Text segment START
Posted on:1998-06-25Degree:Ph.DType:Dissertation
University:University of California, BerkeleyCandidate:Sahay, Savita AbhijitFull Text:PDF
GTID:1469390014975721Subject:Business Administration
Abstract/Summary:
The transfer of goods between divisions is an integral part of the operation of most decentralized firms. The method used by such a firm for pricing internal transfers is an important instrument for coordinating the activities of its constituent divisions. Research surveys have documented widespread use of various transfer pricing methods in large corporations but there is no systematic theory that relates the performance of alternative methods to economic factors or features of the firm's operating environment.;This dissertation develops a formal model of a decentralized firm and uses it to analyze and compare the performance of the following commonly used transfer pricing policies: (i) actual cost-based, (ii) standard cost-based, and (iii) negotiated. My model adopts an incomplete contract framework that allows divisions to make unverifiable fixed-cost investments that enhance the value of subsequent trade. The performance of a transfer pricing policy is determined both by the incentives it creates for ex ante investment, as well as by its effect on ex post resource allocation.;My first result is that the performance of actual cost-based transfer pricing can be improved by using a markup over and above unit variable cost. This result provides theoretical justification for the observed prevalence of markups, and reflects the intuition that a successful transfer pricing policy must trade off profit maximization against fairness in divisional performance evaluation. My analysis also yields a method for computing the optimal markup in terms of model parameters.;Standard cost-based transfer pricing is shown to lead to over-reporting of standards, which results in inefficient trade levels of trade. The overall performance of this method is inferior to that of the actual cost-based method, even though the latter has weaker investment incentives.;Negotiated transfer pricing leads to efficient trade ex post but suffers from underinvestment. Its performance is inferior to that of actual cost-based transfer pricing if the buying division's investment is more important, while the opposite is true if the selling division's investment is more important. I also find sufficient conditions on the curvature of the firm's marginal revenue function under which negotiated transfer pricing outperforms standard cost-based transfer pricing.
Text segment END
Dataset excerpts START
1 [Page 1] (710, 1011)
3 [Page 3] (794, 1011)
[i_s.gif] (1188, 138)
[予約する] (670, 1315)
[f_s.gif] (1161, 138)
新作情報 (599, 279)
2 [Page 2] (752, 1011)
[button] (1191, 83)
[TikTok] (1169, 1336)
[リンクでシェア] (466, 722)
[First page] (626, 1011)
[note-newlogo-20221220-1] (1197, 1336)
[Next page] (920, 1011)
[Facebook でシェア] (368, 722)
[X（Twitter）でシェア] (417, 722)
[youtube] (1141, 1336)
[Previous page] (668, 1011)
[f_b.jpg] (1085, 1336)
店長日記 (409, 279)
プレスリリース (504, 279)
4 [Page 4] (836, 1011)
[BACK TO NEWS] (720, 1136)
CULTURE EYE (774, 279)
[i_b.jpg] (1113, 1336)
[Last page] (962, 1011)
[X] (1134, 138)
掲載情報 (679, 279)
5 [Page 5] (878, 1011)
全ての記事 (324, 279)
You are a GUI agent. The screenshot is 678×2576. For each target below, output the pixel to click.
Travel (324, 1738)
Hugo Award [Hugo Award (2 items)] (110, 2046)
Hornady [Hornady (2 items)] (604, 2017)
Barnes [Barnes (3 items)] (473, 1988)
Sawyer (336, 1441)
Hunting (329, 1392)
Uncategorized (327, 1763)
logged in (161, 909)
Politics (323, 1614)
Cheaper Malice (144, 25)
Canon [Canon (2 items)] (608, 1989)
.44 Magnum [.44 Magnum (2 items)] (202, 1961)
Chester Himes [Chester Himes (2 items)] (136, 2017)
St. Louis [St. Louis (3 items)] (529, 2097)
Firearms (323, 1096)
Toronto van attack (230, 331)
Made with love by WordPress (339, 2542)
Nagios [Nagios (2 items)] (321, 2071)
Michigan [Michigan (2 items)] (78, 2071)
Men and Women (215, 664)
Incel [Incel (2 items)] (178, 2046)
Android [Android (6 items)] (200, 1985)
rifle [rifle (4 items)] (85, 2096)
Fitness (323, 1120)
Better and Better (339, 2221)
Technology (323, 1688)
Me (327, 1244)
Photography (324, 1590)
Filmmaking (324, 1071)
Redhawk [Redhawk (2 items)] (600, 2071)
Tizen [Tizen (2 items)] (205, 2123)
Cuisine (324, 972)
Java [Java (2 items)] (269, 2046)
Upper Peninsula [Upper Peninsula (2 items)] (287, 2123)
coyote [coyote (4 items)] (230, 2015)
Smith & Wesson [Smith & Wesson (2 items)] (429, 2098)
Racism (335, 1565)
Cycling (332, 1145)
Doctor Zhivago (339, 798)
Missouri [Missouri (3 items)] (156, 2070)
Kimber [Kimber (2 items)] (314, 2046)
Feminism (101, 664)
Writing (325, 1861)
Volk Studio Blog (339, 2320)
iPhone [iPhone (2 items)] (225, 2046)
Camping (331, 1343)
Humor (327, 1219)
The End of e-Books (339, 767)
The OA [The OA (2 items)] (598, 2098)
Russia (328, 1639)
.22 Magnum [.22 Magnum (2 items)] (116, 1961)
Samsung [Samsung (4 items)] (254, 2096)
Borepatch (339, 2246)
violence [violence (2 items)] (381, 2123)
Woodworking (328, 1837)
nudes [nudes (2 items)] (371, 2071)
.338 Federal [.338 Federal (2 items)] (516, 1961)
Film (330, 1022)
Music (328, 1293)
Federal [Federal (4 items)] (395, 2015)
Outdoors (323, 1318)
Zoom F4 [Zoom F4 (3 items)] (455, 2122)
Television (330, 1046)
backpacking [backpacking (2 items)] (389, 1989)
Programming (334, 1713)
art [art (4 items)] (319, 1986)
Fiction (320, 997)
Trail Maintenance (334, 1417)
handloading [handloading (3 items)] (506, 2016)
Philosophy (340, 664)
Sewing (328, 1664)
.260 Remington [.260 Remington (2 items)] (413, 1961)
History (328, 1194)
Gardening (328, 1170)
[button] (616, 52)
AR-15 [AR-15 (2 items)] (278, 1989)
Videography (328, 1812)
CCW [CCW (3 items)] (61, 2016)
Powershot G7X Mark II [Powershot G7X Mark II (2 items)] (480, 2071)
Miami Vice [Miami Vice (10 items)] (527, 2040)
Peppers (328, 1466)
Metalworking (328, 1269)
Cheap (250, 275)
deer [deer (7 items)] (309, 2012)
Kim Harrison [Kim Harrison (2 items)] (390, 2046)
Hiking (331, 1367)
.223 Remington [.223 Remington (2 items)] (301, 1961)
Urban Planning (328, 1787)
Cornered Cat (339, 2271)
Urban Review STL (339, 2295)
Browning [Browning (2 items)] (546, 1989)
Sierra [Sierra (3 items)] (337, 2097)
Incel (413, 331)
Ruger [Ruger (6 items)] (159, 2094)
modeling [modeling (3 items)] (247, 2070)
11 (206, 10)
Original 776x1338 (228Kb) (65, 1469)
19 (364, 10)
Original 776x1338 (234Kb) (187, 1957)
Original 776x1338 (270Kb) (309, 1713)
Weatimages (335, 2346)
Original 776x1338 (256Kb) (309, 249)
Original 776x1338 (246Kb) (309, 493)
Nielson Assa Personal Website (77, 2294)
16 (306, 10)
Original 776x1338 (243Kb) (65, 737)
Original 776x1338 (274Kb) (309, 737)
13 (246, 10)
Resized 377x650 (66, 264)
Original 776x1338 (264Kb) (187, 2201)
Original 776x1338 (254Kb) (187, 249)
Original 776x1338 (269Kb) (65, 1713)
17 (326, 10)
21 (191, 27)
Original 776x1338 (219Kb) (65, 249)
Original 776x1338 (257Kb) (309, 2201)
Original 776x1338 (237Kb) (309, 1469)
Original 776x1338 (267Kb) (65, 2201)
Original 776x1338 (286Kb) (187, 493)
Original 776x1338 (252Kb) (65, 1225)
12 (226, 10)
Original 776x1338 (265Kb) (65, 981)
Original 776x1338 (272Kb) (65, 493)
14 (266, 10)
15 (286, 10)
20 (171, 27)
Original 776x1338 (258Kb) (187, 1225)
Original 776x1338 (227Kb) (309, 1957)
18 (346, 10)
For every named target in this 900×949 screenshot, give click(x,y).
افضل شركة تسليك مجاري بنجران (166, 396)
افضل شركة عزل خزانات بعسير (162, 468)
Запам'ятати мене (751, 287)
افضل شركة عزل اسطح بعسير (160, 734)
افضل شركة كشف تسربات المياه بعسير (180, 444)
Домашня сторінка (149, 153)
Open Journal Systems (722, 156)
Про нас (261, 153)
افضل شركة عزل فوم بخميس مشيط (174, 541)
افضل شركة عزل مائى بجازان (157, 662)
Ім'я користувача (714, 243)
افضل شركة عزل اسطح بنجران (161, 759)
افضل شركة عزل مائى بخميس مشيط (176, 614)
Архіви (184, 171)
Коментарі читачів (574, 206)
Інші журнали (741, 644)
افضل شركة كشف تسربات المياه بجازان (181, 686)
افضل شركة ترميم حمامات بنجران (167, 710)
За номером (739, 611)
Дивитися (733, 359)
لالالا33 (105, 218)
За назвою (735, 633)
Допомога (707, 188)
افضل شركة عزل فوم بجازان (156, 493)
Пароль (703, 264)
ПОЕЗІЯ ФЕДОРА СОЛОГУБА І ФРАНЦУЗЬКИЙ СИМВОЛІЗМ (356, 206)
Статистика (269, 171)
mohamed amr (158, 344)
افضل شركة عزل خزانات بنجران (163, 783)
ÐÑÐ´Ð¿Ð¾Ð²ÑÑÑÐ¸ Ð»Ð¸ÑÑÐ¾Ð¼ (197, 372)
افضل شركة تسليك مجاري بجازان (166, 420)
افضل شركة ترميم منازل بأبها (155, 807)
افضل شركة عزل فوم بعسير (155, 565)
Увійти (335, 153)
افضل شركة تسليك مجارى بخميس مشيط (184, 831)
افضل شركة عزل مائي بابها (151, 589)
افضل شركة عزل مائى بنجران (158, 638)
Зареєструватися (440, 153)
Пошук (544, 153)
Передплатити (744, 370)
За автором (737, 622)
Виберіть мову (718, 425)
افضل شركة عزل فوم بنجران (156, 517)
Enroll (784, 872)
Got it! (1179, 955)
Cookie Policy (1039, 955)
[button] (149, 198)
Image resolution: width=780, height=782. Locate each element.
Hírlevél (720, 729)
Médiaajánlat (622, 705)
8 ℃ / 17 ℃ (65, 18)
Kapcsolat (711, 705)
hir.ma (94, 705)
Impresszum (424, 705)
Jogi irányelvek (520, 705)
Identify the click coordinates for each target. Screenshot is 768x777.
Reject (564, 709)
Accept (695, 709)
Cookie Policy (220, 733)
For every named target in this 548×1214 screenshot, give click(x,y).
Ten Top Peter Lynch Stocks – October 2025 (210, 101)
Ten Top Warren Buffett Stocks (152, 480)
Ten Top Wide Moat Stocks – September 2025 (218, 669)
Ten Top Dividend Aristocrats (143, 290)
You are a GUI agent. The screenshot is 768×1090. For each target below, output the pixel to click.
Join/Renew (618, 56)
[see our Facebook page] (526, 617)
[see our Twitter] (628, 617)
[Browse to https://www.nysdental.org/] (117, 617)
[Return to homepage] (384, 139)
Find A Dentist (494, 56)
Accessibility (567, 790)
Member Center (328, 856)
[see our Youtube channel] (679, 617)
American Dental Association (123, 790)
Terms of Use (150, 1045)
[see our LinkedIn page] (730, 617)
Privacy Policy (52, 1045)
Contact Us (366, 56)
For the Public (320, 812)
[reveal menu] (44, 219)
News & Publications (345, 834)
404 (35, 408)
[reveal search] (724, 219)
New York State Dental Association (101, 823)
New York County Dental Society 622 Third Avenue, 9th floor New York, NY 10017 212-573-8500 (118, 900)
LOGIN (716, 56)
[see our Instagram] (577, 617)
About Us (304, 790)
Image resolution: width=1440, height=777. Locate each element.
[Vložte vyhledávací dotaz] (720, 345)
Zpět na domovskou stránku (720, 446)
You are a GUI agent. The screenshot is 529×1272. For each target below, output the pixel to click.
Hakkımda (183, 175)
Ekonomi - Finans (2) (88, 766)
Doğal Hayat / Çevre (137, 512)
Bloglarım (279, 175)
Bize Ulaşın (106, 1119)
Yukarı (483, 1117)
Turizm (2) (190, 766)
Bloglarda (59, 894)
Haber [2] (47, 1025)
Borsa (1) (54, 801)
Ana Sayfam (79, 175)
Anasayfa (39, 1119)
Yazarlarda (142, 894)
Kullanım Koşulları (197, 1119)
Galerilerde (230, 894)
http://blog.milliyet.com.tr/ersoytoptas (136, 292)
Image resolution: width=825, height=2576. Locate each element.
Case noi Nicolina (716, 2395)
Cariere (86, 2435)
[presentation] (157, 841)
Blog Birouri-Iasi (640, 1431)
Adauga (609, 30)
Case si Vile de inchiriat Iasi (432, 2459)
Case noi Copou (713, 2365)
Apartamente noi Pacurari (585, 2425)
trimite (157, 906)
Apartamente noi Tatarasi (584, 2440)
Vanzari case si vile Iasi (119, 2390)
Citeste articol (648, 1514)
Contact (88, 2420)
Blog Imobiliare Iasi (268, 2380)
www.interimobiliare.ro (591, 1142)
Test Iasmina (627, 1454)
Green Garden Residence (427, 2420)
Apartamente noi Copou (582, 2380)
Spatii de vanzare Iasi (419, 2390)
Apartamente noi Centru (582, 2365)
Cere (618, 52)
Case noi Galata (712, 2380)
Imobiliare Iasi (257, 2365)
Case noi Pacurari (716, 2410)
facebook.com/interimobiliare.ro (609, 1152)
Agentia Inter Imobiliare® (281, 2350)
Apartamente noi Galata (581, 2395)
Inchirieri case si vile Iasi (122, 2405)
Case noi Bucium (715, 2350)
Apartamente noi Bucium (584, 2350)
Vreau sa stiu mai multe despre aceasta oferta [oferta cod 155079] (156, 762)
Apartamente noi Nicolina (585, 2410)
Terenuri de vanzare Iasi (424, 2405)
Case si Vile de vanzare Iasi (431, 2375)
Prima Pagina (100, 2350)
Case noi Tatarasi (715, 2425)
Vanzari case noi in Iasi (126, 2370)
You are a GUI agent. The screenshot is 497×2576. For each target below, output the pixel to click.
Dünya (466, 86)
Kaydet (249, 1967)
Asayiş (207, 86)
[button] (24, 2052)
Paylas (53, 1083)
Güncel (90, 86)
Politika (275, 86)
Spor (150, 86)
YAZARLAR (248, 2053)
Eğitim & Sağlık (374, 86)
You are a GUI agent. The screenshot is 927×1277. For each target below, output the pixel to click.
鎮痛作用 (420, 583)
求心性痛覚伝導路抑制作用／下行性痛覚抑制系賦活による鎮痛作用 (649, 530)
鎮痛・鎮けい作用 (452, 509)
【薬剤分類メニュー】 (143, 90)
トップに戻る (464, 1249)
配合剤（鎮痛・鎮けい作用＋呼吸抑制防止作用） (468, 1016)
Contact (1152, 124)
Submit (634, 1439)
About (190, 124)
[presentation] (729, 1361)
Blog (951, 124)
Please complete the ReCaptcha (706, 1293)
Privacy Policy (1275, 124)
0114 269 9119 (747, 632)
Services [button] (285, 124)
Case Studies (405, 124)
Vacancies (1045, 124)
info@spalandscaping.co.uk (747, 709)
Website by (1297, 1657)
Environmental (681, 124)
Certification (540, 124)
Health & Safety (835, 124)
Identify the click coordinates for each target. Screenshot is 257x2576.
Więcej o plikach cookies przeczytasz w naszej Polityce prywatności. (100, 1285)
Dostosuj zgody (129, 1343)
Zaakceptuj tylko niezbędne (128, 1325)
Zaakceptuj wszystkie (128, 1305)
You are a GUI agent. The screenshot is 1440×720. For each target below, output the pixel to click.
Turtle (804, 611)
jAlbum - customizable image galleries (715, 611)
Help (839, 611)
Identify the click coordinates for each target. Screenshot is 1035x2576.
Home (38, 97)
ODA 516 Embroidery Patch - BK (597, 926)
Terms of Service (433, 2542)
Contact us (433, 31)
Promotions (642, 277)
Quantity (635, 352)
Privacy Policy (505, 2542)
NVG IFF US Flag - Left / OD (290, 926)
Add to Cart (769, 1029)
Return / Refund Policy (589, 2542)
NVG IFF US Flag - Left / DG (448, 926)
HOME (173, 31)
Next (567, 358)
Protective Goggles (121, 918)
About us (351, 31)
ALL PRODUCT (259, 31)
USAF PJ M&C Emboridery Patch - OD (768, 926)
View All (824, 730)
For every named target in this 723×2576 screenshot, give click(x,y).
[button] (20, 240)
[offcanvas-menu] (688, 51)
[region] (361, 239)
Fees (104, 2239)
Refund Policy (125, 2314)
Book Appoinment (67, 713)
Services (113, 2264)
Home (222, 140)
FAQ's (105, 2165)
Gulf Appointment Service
Dataset excerpts END
### Instructions to follow
Which three transfer pricing policies does the dissertation abstract say the model compares?

### Answer to this exercise
Actual cost-based, standard cost-based, and negotiated.